By Grill Room TeamMarch 24, 2018, 8:35 pm

Fan behavior has made headlines all year long on the PGA Tour, and the topic of conversation doesn't look like it’s going away anytime soon.

The latest example came on Friday at the WGC-Dell Technologies March Play, when James Hahn took to Twitter to complain that a fan deliberately yelled in his backswing on the 15th hole during his match with Jason Dufner, which he lost 3 and 2.

“Whether we like it or not, this is where the game is going,” he tweeted. “My fault for not expecting the worst from fans.
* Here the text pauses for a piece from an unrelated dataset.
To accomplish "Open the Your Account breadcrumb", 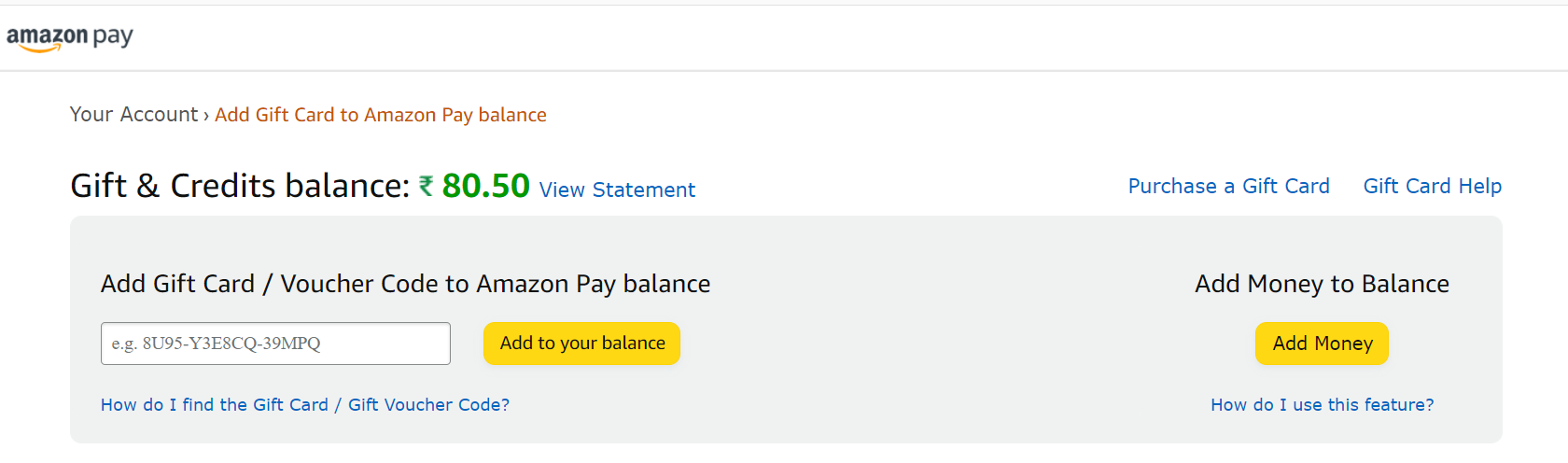I will coord(133,115).
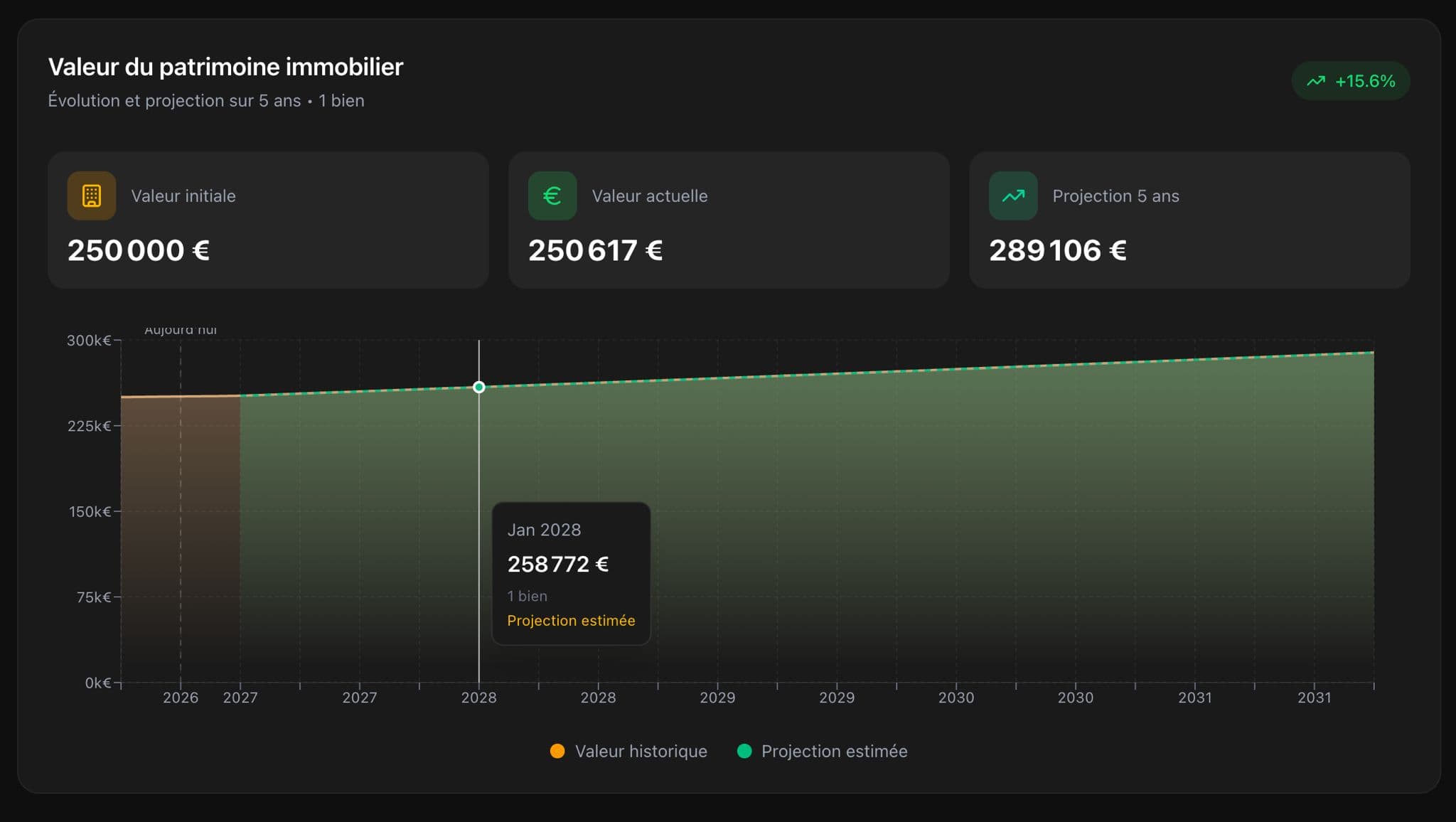Click the Jan 2028 tooltip box

tap(571, 573)
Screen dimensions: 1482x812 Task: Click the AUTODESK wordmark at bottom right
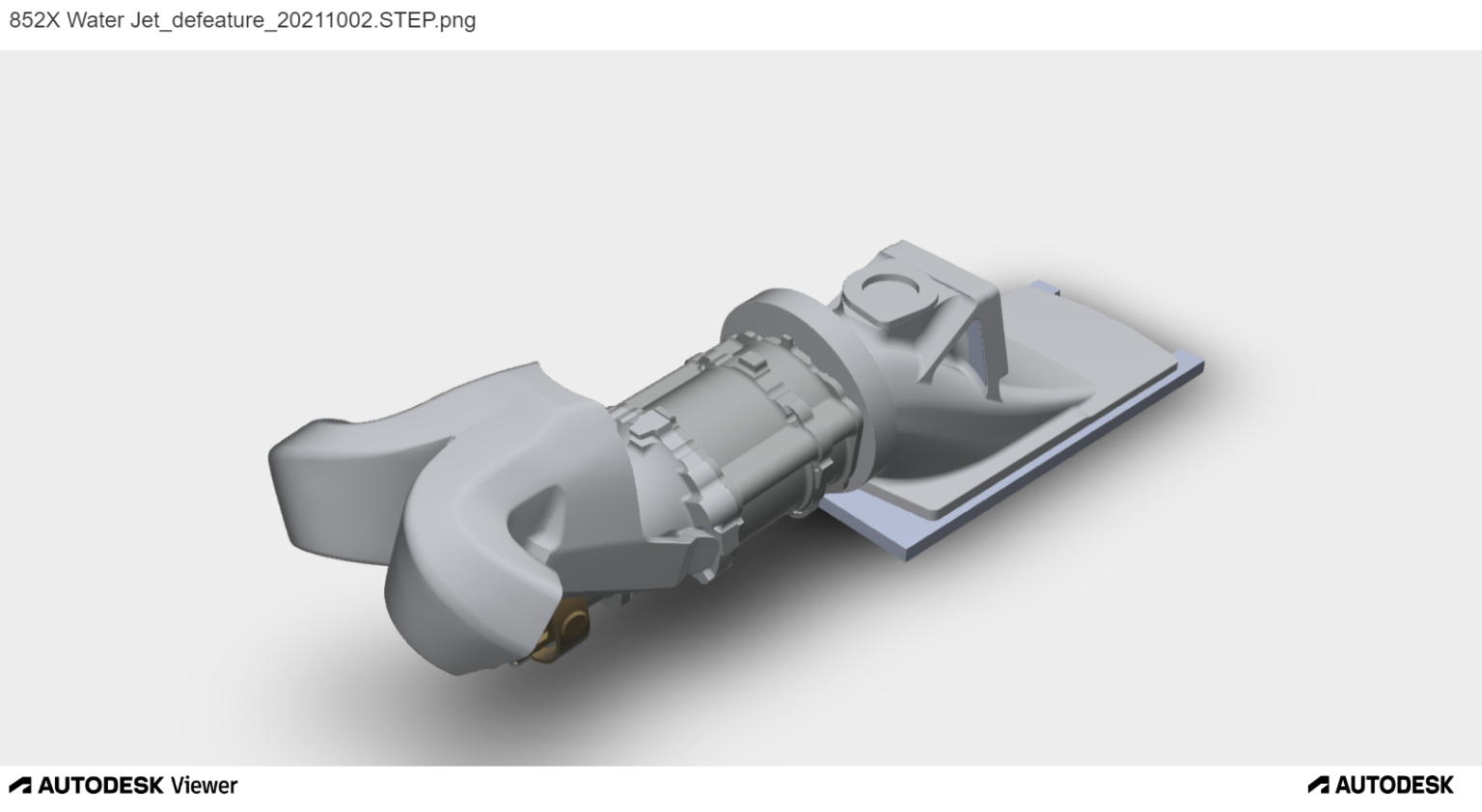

Just sucks to lose a match that way.”

The two-time PGA Tour winner followed up his original tweet, clarifying that he can expect bad behavior from all golf fans while still loving and respecting them.

He also pointed out a major difference in comparing golf to other sports, saying some PGA Tour players go to far greater lengths than the typical NFL star to engage with fans on a daily basis.

The incident comes on the heels of several recent player run-ins with fans, including Justin Thomas at the Honda Classic, Rory McIlroy at the Arnold Palmer Invitational and Sergio Garcia earlier this week at Austin Country Club.

On Wednesday, PGA Tour commissioner Jay Monahan said that inappropriate fan behavior related to alcohol sales is something his staff is monitoring.